▶ _TASK_:
Extract exactly those lines that lie between the start of the material and the line with "Click the 0.3000", including both boundary lines and no others.
Top of DATA IN THIS EXERCISE
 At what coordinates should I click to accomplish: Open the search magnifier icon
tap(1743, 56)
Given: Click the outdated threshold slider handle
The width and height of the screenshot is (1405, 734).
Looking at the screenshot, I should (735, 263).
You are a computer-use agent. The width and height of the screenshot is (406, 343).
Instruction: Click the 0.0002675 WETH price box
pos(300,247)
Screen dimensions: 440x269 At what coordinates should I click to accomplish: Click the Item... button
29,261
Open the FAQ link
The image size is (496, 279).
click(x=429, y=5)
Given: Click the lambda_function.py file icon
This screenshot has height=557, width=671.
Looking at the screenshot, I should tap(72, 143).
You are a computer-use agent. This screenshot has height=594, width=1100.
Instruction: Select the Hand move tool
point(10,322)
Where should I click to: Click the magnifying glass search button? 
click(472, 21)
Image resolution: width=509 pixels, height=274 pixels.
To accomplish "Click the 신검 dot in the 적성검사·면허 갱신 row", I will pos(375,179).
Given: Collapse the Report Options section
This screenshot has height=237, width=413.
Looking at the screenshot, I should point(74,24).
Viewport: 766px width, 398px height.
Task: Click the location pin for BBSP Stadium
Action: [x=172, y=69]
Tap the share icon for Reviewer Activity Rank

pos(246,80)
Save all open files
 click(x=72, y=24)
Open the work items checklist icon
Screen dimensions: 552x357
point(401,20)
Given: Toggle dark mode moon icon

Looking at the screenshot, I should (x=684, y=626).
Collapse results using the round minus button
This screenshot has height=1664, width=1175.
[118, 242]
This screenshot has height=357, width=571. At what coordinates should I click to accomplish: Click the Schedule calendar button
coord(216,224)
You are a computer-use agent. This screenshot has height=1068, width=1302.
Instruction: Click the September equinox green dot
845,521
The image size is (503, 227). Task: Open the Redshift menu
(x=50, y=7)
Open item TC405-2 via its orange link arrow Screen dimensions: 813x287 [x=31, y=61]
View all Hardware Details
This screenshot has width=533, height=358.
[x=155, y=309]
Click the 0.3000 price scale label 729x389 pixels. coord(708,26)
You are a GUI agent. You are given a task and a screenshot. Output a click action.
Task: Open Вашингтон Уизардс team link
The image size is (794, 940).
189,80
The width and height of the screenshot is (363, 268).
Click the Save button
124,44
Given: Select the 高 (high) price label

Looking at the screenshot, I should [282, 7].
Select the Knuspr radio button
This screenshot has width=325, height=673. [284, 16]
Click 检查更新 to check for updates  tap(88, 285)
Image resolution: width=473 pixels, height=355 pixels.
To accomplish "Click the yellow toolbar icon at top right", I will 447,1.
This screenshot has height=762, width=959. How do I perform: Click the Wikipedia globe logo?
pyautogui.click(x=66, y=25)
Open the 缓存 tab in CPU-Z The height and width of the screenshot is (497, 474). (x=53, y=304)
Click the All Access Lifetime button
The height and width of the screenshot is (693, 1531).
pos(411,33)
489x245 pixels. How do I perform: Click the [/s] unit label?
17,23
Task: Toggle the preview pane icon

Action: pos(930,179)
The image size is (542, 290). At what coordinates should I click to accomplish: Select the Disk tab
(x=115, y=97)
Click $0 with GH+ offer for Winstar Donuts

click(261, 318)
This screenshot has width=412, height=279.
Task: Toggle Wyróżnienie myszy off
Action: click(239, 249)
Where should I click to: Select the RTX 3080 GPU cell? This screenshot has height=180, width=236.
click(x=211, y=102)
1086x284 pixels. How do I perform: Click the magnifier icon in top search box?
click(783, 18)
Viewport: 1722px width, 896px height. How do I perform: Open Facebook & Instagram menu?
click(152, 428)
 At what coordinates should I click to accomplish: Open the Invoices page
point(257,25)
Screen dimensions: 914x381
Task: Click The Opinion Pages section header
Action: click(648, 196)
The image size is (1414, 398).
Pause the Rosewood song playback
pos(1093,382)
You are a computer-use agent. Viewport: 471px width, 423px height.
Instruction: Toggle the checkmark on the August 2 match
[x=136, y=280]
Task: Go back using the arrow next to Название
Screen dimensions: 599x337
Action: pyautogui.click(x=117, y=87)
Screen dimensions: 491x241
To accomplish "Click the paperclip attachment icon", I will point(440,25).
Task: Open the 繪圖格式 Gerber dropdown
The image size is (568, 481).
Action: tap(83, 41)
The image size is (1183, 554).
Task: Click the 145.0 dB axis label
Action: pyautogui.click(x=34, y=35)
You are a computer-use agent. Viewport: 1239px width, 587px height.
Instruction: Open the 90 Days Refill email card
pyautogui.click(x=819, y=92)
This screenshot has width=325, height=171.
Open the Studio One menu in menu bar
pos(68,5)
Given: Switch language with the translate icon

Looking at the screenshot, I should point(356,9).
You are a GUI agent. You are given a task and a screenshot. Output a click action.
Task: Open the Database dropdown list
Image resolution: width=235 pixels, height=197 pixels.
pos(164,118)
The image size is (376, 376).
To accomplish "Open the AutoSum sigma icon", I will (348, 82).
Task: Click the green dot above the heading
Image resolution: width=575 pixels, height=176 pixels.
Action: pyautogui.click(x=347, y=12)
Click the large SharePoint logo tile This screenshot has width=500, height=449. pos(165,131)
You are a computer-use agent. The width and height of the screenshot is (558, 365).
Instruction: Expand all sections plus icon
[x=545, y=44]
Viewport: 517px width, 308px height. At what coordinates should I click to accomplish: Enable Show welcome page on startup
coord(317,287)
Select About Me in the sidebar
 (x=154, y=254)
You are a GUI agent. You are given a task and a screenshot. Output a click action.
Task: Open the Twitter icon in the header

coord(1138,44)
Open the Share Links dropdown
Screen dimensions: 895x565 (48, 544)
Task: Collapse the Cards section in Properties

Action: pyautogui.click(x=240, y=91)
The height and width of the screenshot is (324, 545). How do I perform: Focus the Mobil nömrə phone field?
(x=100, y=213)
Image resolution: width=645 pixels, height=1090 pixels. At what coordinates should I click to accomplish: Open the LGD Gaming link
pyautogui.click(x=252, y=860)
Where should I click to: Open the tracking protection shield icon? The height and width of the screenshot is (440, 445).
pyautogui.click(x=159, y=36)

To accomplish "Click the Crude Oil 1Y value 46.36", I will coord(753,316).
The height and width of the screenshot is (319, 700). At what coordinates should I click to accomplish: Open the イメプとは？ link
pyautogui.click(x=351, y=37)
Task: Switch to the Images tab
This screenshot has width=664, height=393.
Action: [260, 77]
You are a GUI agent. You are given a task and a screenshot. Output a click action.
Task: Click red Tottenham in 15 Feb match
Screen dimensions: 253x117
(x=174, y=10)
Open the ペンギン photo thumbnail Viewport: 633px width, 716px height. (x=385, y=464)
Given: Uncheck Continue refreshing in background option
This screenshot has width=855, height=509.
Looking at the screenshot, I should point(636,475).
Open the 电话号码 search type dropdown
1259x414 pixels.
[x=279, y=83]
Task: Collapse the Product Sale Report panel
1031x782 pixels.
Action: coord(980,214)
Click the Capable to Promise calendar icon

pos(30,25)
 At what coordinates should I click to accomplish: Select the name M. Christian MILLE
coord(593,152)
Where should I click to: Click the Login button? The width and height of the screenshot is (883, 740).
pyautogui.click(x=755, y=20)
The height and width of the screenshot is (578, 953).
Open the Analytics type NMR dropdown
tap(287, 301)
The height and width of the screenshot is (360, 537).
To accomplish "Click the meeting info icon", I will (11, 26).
Bottom of DATA IN THIS EXERCISE
▶ _FINAL ANSWER_:
 At what coordinates should I click to accomplish: Open the search magnifier icon
tap(1743, 56)
Given: Click the outdated threshold slider handle
The width and height of the screenshot is (1405, 734).
Looking at the screenshot, I should (735, 263).
You are a computer-use agent. The width and height of the screenshot is (406, 343).
Instruction: Click the 0.0002675 WETH price box
pos(300,247)
Screen dimensions: 440x269 At what coordinates should I click to accomplish: Click the Item... button
29,261
Open the FAQ link
The image size is (496, 279).
click(x=429, y=5)
Given: Click the lambda_function.py file icon
This screenshot has height=557, width=671.
Looking at the screenshot, I should tap(72, 143).
You are a computer-use agent. This screenshot has height=594, width=1100.
Instruction: Select the Hand move tool
point(10,322)
Where should I click to: Click the magnifying glass search button? 
click(472, 21)
Image resolution: width=509 pixels, height=274 pixels.
To accomplish "Click the 신검 dot in the 적성검사·면허 갱신 row", I will pos(375,179).
Given: Collapse the Report Options section
This screenshot has height=237, width=413.
Looking at the screenshot, I should point(74,24).
Viewport: 766px width, 398px height.
Task: Click the location pin for BBSP Stadium
Action: [x=172, y=69]
Tap the share icon for Reviewer Activity Rank

pos(246,80)
Save all open files
 click(x=72, y=24)
Open the work items checklist icon
Screen dimensions: 552x357
point(401,20)
Given: Toggle dark mode moon icon

Looking at the screenshot, I should (x=684, y=626).
Collapse results using the round minus button
This screenshot has height=1664, width=1175.
[118, 242]
This screenshot has height=357, width=571. At what coordinates should I click to accomplish: Click the Schedule calendar button
coord(216,224)
You are a computer-use agent. This screenshot has height=1068, width=1302.
Instruction: Click the September equinox green dot
845,521
The image size is (503, 227). Task: Open the Redshift menu
(x=50, y=7)
Open item TC405-2 via its orange link arrow Screen dimensions: 813x287 [x=31, y=61]
View all Hardware Details
This screenshot has width=533, height=358.
[x=155, y=309]
Click the 0.3000 price scale label 729x389 pixels. coord(708,26)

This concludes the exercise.